Changing the Chains: Anti-Trafficking Through Economic Empowerment

Trapped. Scared. Hurt. Desolate. Grim. Undesirable. Brandished with shame. Figuratively, and perhaps literally, in bondage. The subject of affliction. Robbed of dignity. These are all emotions or states that women around the globe are tormented by each waking moment as they are trafficked or forced to engage in prostitution in order to survive. When the choice is for you and your family to go hungry or sell the body that is the only marketable “good” you have access to, there is no choice involved. WIthout access to education, skills, or supplies, sex and child labor are frequently what women and families must resort to make ends meet. While prostitution is often called the oldest profession, in reality it is the oldest form of oppression.

When I was 12 years old, I had the opportunity to help one of these women with no where else to turn by purchasing a bracelet she had made.

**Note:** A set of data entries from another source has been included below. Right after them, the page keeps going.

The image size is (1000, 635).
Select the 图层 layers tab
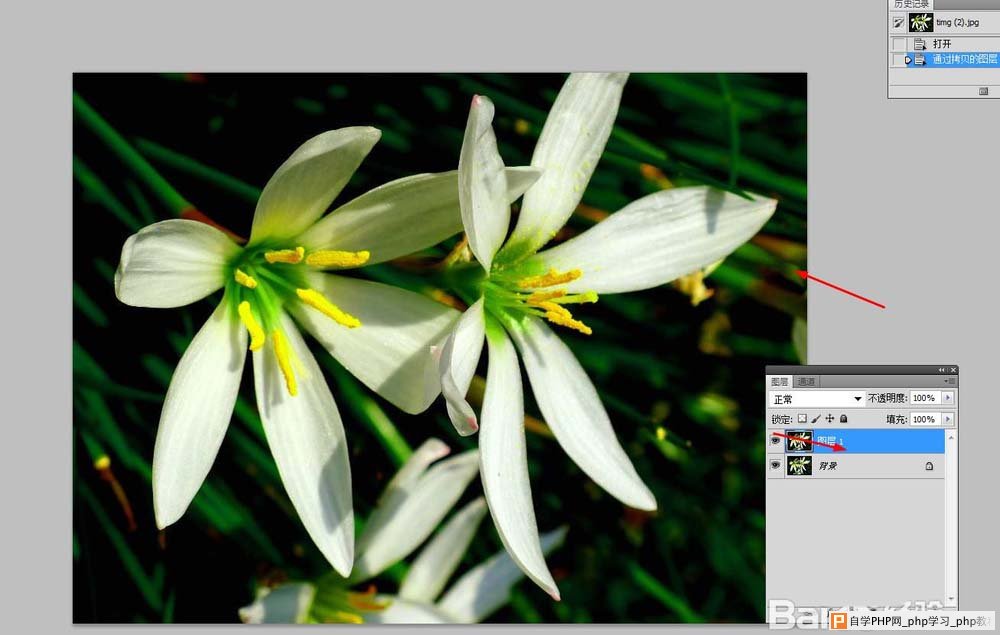pyautogui.click(x=780, y=381)
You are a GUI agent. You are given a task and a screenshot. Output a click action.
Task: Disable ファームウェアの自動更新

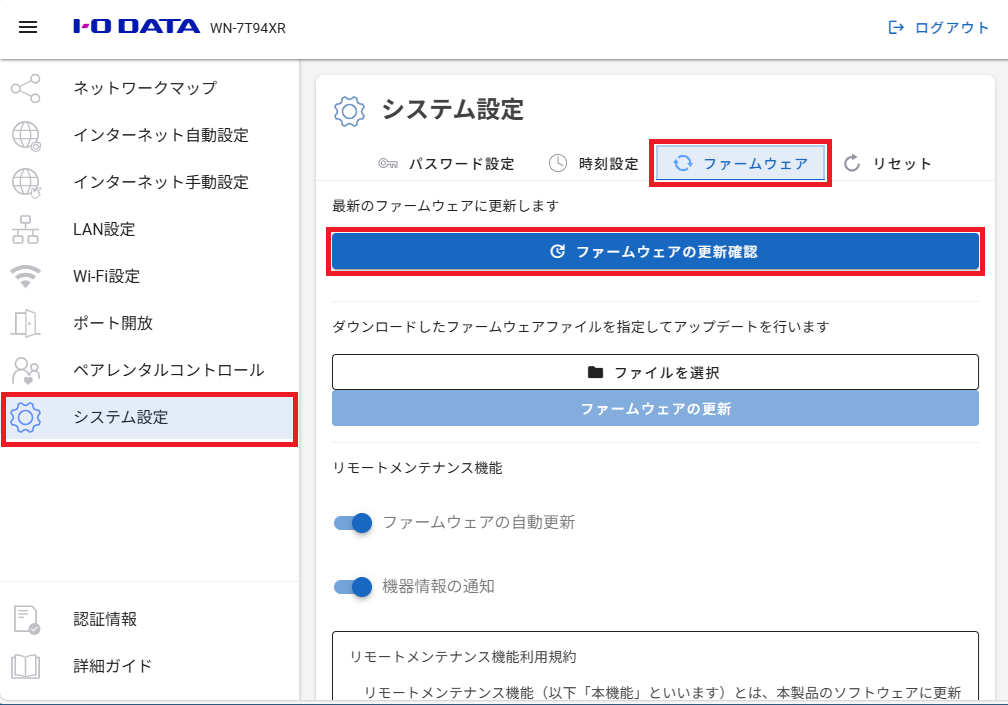tap(352, 523)
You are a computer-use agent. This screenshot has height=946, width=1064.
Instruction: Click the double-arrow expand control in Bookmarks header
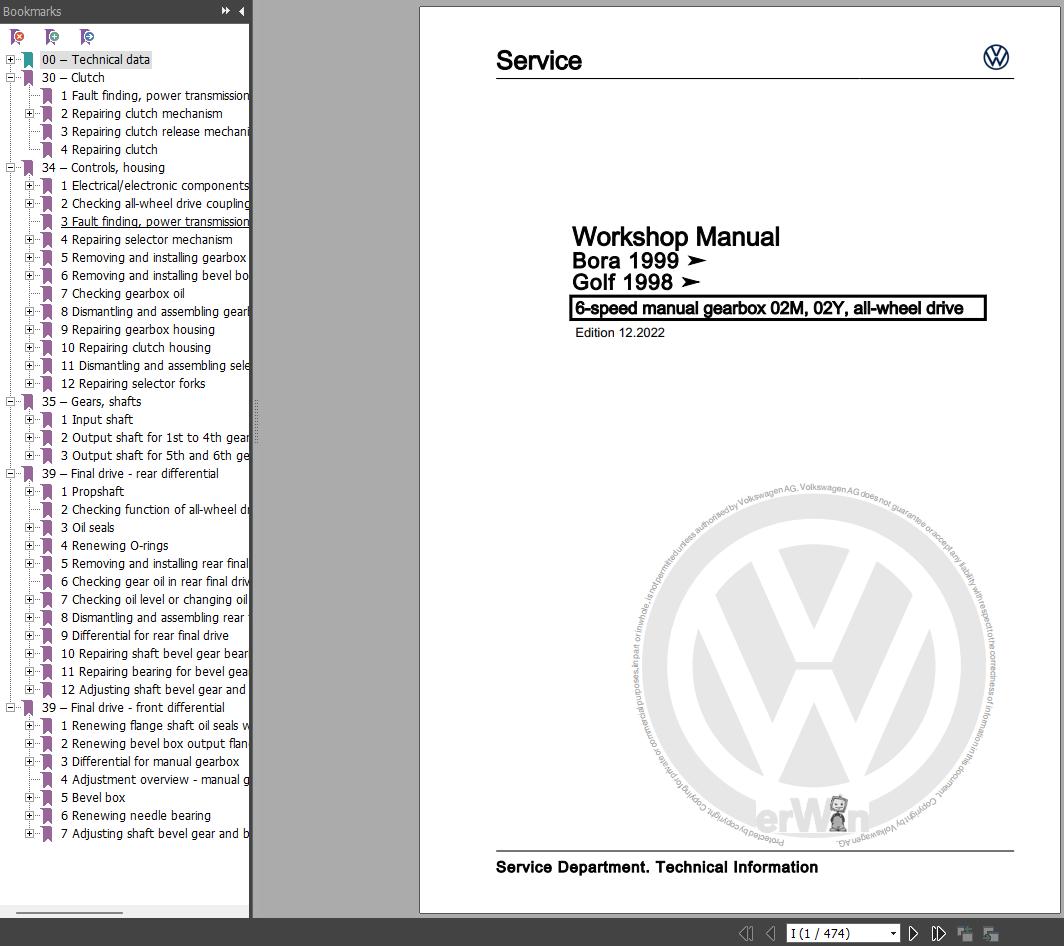click(x=225, y=11)
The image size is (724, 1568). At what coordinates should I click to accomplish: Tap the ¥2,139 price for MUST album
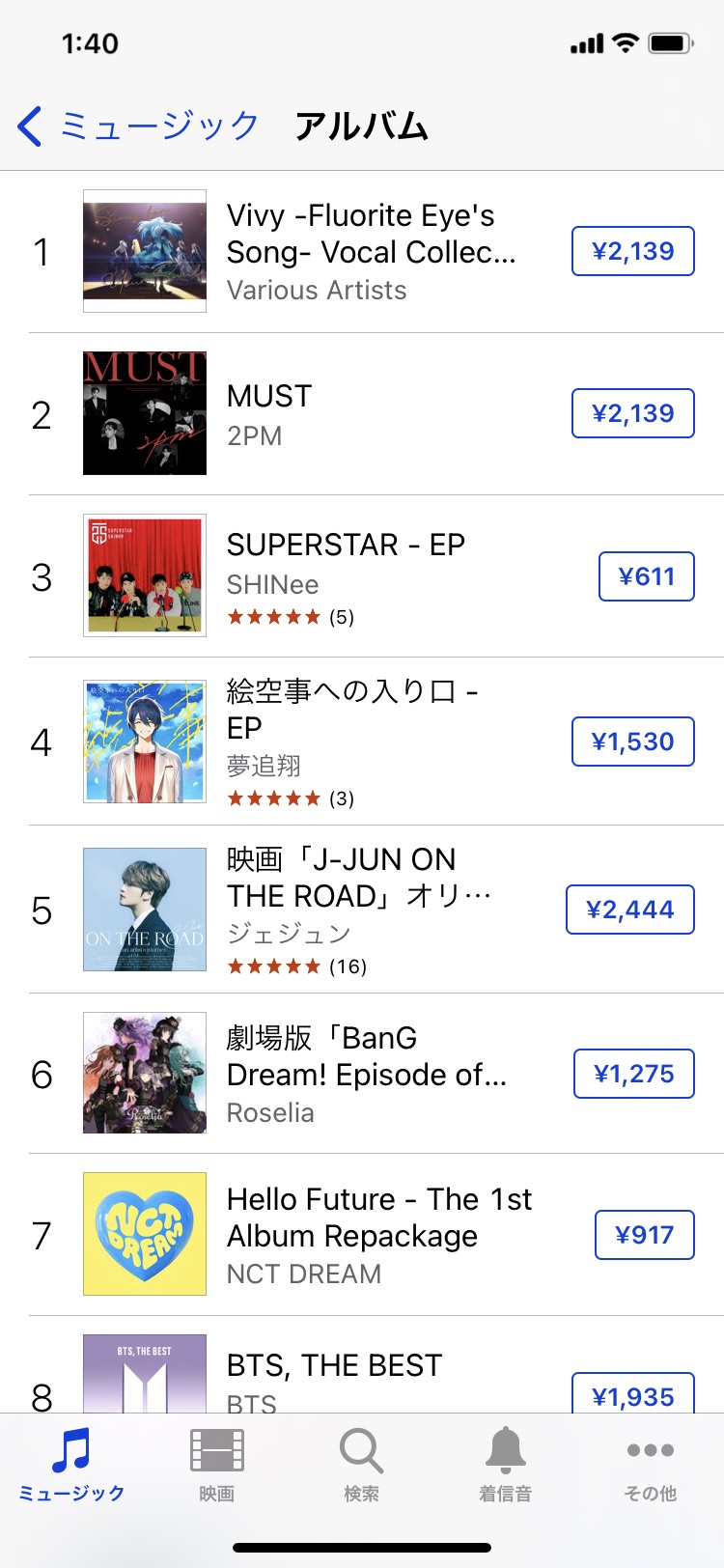632,413
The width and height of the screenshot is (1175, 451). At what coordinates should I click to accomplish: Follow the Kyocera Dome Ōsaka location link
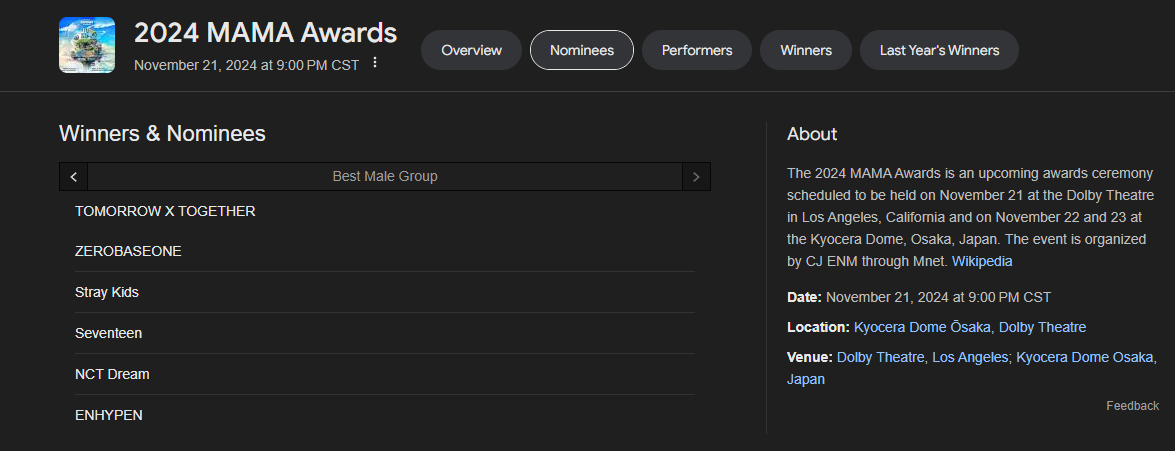pos(922,327)
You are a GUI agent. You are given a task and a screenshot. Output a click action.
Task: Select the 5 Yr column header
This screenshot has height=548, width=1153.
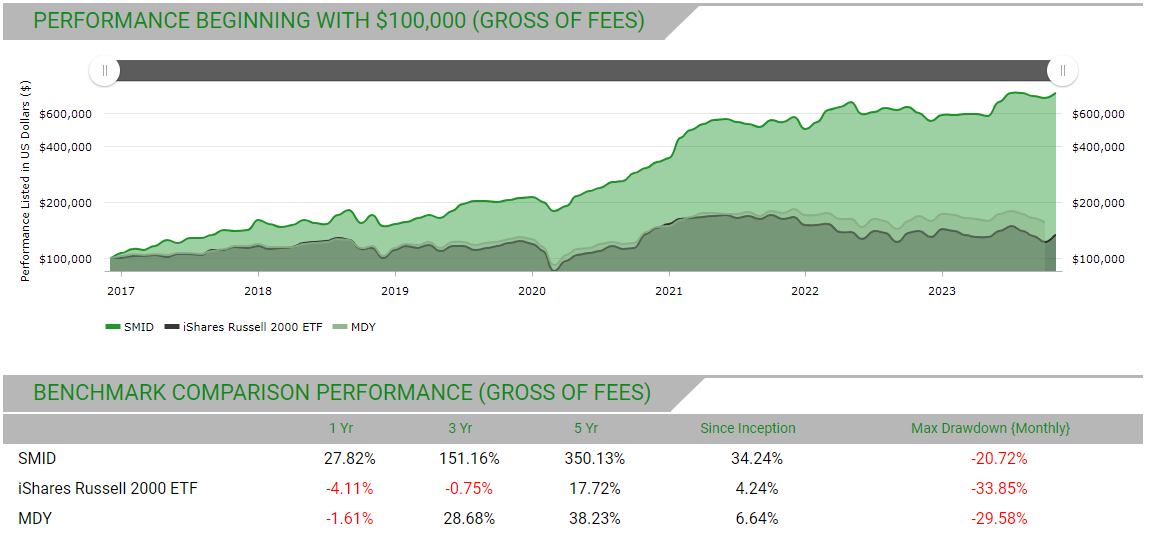(x=586, y=428)
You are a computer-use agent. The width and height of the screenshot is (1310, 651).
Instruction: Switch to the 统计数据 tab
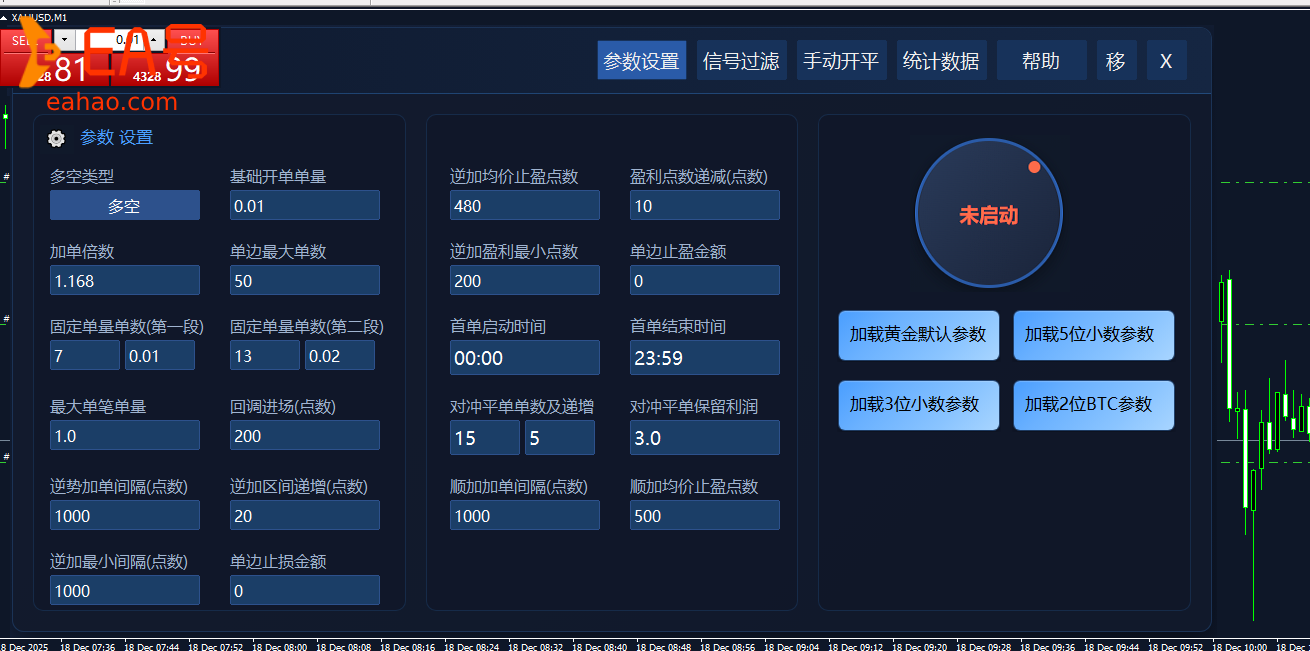click(941, 60)
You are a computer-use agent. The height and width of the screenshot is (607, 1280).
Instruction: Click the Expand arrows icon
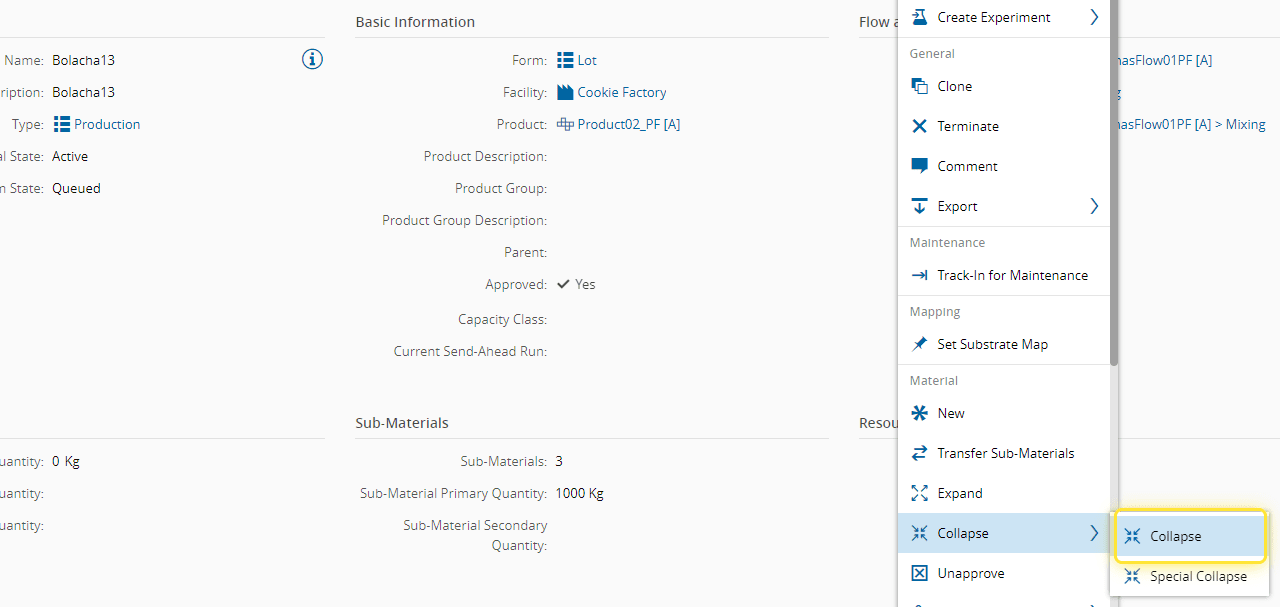[x=920, y=493]
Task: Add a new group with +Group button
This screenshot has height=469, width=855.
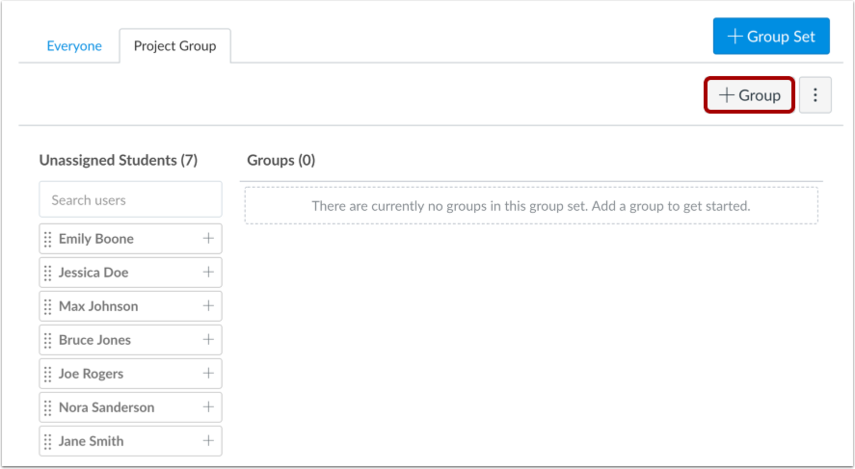Action: (750, 96)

Her name is Por and she hails from Thailand. Made from small seed pearls and waxed rope, the bracelet remains a treasured piece and a reminder of how fortunate I am; the relic also serves to spark my encouragement of other women, both in times of struggle and joy. The hand crafted tag that accompanied the jewelry noted that Por was 37 at the time, meaning that she is about 45 now. I never have had the chance  to meet her, but knowing that she was able to provide for herself and that I had the privilege to be a part of that empowerment has been incredible.

The organization that made this partnership possible is called Narimon. The company only has 3 employees, a couple based in Thailand and a U.S. Director; they rely on volunteers for the remaining work. Narimon serves women by working together across continents to empower women to wholeness while equipping them to bless others. These women once were either forced to sell their dignity, or by their situation were at high risk to do so. Now they are able to lead normal lives and provide for themselves, doing inspiring, ethical work.

How can you help encourage and empower other women? In addition to the Narimon site, there are links to some phenomenal brands in the Twin Cities metro area. Fair Anita and My Sister both sell products that alleviate women from trafficking and help them find their power.